Elle se demandait si elle rêvait.
Elle voyait l'enthousiasme, les risques, le bonheur à la fois. Elle voyait les est et ouest-berlinois "fraterniser". Elle pensait à la fin des contrôles, à la simplicité des rencontres au sein des familles, entre amis, confusément à la fin de la peur qui régnait probablement là-bas.
Elle pensait à la boucherie que serait une "reprise en main" si jamais elle avait lieu.
Elle ressentait les effets de l'adrénaline à travers l'écran, en imaginant qu'il pénétrait tous les foyers du monde.
Elle pensait au décalage entre les vies de l'Est et celles de l'Ouest, à la manière de le combler qui prendrait sans doute des dizaines d'années.
Elle connaissait des Allemands de l'Est et n'imaginait pas qu'ils étaient allemands avant tout.
Elle mesurait, en un éclair, l'importance qu'avait cet antagonisme Est-Ouest dans sa vie, sa survie. Le soulagement adolescent de ne plus être impliqué dans une guerre, aussi froide soit-elle, la fit autant vibrer que la peur de la guerre de Corée avait poussé les héros d'un film d'André Cayatte à l'irréversible.

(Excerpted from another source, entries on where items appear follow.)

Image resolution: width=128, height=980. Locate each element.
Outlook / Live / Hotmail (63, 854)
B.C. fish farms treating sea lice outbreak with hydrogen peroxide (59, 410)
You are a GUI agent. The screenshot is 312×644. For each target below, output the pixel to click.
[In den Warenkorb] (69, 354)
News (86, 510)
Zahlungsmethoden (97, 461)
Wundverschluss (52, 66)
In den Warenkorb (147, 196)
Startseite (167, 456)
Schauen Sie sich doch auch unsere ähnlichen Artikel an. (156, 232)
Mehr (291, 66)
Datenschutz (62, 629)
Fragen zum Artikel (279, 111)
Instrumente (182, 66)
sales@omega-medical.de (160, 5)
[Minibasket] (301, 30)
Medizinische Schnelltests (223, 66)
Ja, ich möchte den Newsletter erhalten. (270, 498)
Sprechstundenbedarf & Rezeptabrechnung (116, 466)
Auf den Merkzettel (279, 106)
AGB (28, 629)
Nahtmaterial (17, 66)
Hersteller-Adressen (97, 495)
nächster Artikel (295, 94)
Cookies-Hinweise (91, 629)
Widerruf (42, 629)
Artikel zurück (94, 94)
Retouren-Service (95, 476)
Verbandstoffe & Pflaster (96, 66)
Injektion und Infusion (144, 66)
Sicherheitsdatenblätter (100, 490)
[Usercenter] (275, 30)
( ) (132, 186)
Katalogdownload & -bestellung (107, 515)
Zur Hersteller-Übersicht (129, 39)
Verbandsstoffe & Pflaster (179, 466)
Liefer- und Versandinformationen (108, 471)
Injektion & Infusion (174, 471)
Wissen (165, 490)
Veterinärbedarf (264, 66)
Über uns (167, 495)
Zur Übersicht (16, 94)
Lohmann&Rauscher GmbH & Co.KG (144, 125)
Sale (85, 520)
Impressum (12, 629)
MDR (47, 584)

Elle éclata en sanglots bouillonnants, comme si la somme de souffrances des années précédentes avait fondu sur elle. L'envol de ces souffrances chez des millions d'Allemands, qui lui paraissaient si étrangers, avait trouvé leur écho en elle. Ces larmes n'étaient pas du bonheur... Elles avaient réveillé sa conscience qu'il y avait encore tant de barrières à faire tomber et que sa vie n'y suffirait pas.
Vingt ans plus tard, en manipulant le petit morceau de mur taggé violet qu'un correspondant américain lui avait offert à l'époque, elle repensait aux rêves de paix de cette adolescente et à tous les bouleversements dont elle avait été témoin sans en réchapper, au monde écroulé de son enfance.
Quand elle avait découvert Berlin quelques années auparavant, elle avait marché le long du mur à côté de l'île des musées et près de la porte de Brandebourg, sans être capable d'en distinguer les contours. Même incapable de dire qui était Ossie et Wessie... Le rejet par la ville de sa géographie antérieure et de toute référence à cette séparation de 40 ans la choquait, comme la négation des morts, mais aussi des vivants si heureux de cette réunification.
Ces événements étaient aussi loin d'elle que l'armistice de 1918 était loin des belligérants de 1939. Mais la peur restait présente dans son cœur.